I wasn't sure I heard her right. "Did you say bones?"
In a flash, she turned and her penetrating gaze riveted me. "I did. Like I said, there are things you need to learn. This is one of them."
"But there's so many!" I exclaimed. "Who are they?"
She turned away and kept walking, more quickly now, while Henry pranced about, sniffing at the bones as though the odor possessed some mysterious cosmic significance. She glanced toward me, then turned away. "These are our subjects, Angel. They were once alive, of course, but now they are dead. Or as good as dead. Their ghosts remain. After all, where else could they go? They are everywhere, all around us. Do you not feel them? They're crying out to you, Angel. If only you'd listen, really listen, you would hear their voices. But the problem is, you're too wrapped up in yourself. You can no longer hear their voices because you have wrapped yourself in a cloak of madness as a refuge from the pain you refuse to endure in that other world.
I really had no desire to hear any more. It was all so tiresome. Really, I should never have come back. But the obvious question burned inside me. I just had to know. "Why did they die?" I asked.
She looked at me then, and I felt as though I were looking into a mirror. Her words were not unkind, yet seemed to pierce my mind like darts. "They died because we live in a world given over to corruption. It is the way of all flesh. This is the simple answer. But to answer more precisely, they died because you murdered them."
Angel's head with reeling at the impact of those words. Every fiber of her being strove to deny the accusation, yet she could not. But whom these souls were and how she could have murdered so many of them was beyond her comprehension. Whatever happened, it must have been eons ago, in a place far beyond the confines of her earthly experience. She was Angel Santana, fourteen years old, a troubled girl who had been cut adrift on the turbulent seas of life.

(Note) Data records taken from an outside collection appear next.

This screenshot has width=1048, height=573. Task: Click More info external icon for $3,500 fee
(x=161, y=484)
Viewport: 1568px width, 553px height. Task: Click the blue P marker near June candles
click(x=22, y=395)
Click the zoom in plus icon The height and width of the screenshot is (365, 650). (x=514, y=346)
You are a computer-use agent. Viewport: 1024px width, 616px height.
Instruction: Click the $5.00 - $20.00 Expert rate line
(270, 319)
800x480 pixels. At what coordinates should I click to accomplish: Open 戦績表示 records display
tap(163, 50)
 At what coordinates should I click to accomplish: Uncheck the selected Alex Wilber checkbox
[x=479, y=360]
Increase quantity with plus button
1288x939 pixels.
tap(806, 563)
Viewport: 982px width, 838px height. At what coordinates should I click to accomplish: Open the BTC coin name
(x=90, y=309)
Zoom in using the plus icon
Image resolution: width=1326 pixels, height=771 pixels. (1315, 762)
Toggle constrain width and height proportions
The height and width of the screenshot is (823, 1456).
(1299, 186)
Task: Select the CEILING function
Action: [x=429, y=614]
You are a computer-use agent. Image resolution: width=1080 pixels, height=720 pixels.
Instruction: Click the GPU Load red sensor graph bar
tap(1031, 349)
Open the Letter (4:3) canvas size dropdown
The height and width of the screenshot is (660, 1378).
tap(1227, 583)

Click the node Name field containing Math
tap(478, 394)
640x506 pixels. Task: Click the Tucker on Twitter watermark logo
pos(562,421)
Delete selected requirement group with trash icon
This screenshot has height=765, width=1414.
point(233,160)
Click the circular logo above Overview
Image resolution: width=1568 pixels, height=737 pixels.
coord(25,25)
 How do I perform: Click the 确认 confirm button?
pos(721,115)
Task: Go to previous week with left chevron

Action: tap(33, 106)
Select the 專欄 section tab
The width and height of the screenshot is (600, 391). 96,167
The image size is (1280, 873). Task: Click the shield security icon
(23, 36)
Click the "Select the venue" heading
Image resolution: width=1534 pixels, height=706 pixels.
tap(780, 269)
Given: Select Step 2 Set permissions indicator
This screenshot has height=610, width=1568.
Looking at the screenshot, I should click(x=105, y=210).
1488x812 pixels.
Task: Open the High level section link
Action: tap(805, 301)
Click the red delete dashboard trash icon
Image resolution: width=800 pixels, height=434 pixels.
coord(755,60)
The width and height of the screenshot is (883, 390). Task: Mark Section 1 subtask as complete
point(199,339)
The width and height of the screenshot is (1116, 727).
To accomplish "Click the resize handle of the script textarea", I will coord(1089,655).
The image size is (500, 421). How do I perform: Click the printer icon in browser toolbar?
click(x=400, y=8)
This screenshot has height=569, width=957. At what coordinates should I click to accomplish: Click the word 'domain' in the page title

Her earliest memories were of that life, of her gradual retreat into a world of fantasy in order to escape the painful reality into which she had been born. And yet....had there not always been another life beneath and beyond the first, an alternate reality struggling to break through, yet ever remaining at the edges of her awareness? And even now she could not go there. It was all so dreadfully...dreadful, sending shivers down her spine. Her only thought at the moment was to get back to the Manor, to warm the numbness that had sunk into her by the flames of that roaring fire.
I longed more than anything to return to the Manor, to bask in the warmth and comfort of the fire. I was so very, very cold and I simply could not think straight. But when I looked back the way we had come, I was shocked to discover that the Manor was no longer there, only that endless stretch of desolate landscape as far as the eye could see.